In una situazione concreta, effettivamente la gelosia puo' essere rappresentata come prospettato. Tuttavia penso che, senza giungere ad eccessi patologici, esista - e lo vedo come un fatto positivo - una sorta di Gelosia generica, che puo' in un certo qual modo essere uno dei parametri della misura del valore attribuito alla Persona amata. Se attribuisco un grande valore ad una Persona sono certamente turbato dall'idea di poterla perdere, di vedermela "rubata". E ugualmente, pur evitando di provocare la Persona che amo con comportamenti ambigui, mi fa piacere sentirLa dire "Se mi tradisci, ti ammazzo". E credo di non essere masochista ne' narcisista. (continua)

Ritratto di Giano

Giano

Dom, 18/02/2018 - 20:21

Non c’è dubbio, Alberoni è affetto da sindrome monomaniacale; ha sempre un solo pensiero fisso.

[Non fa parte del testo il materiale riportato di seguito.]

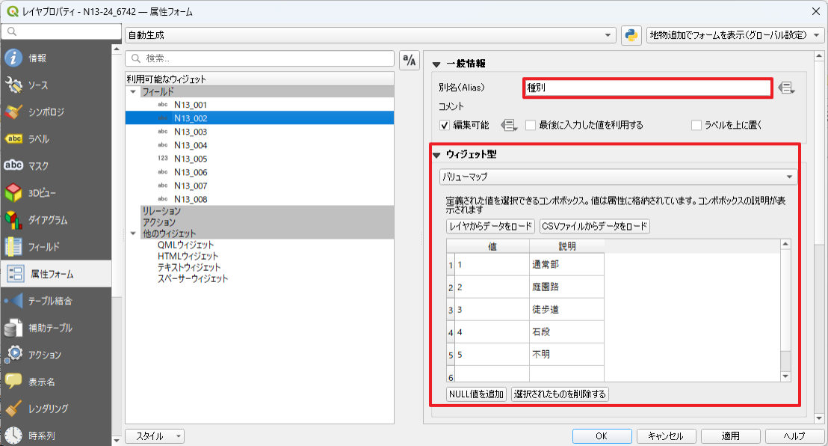The height and width of the screenshot is (446, 828).
Task: Click the text style toggle icon beside search
Action: [x=410, y=61]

E continua a ripeterlo, con qualche variazione, da anni. Ma lo fa in maniera sempliciotta, superficiale, banale. Tanto che al suo confronto i pensierini che si scrivevano una volta alle elementari (immagino che non si facciano più; troppo impegnativi per le menti dei ragazzi di oggi) erano capolavori letterari.

emigrante

Dom, 18/02/2018 - 20:28

(continua) La prova del nove potrebbe essere l'assoluta indifferenza reciproca ai nuovi rapporti dell'ex-partner, nel momento in cui la crisi divide una coppia. Se posso usare una analogia per meglio esprimere il mio punto di vista, riporto la frase biblica "Qui baculum parcet, liberum non amat", apparentemente paradossale. Come? bastonare il "liberum", il "figlio primogenito", l'erede della proprieta' e del Nome? Eppure e' proprio cosi'. Potro' indignarmi dei comportamenti pericolosi di un ragazzo che non e' mio figlio, ma difficilmente mi impegnero' per "raddrizzarlo"; mentre, se ci tengo, a mio figlio, saro' portato ad applicare anche le misure piu' dure per rimetterlo sulla retta via. COsi' era, e cosi', a mio avviso, dovrebbe tornare ad essere, visto il degrado della societa', cui stiamo assistendo. Per Gelosia (nei confronti di droga, comportamenti pericolosi...) e con Amore.

apostata

Lun, 19/02/2018 - 09:32

È orizzonte angusto, non in linea con le presunzioni da professionista del mistero dell’anima. Meglio non cedere alle suggestioni di renato zero. Non c’è scienza che possa prescindere dal metodo sperimentale. Se proprio si volesse giocare, si potrebbe ipotizzare che la gelosia sia selezione e nasca dall’unico impulso certo che ogni essere vivente riceve alla nascita. Non si può far credere di avere altri canali privilegiati. Le verità rivelate sono invenzioni, ogni religione ha le sue. Per gioco si potrebbe ipotizzare che la gelosia nasca dall’unico segnale certo, dall’imprescindibile bisogno che sia il proprio seme a prevalere. Senza questa certezza non c’è vita. È lo stesso impulso per il quale i leoni si sbranano e il leone dominante deve uccidere la discendenza del detronizzato. La crudeltà della selezione è il meccanismo che fa accettare la vita e fa andare avanti il mondo. La fine della gelosia è impotenza, vecchiaia, segno di morte.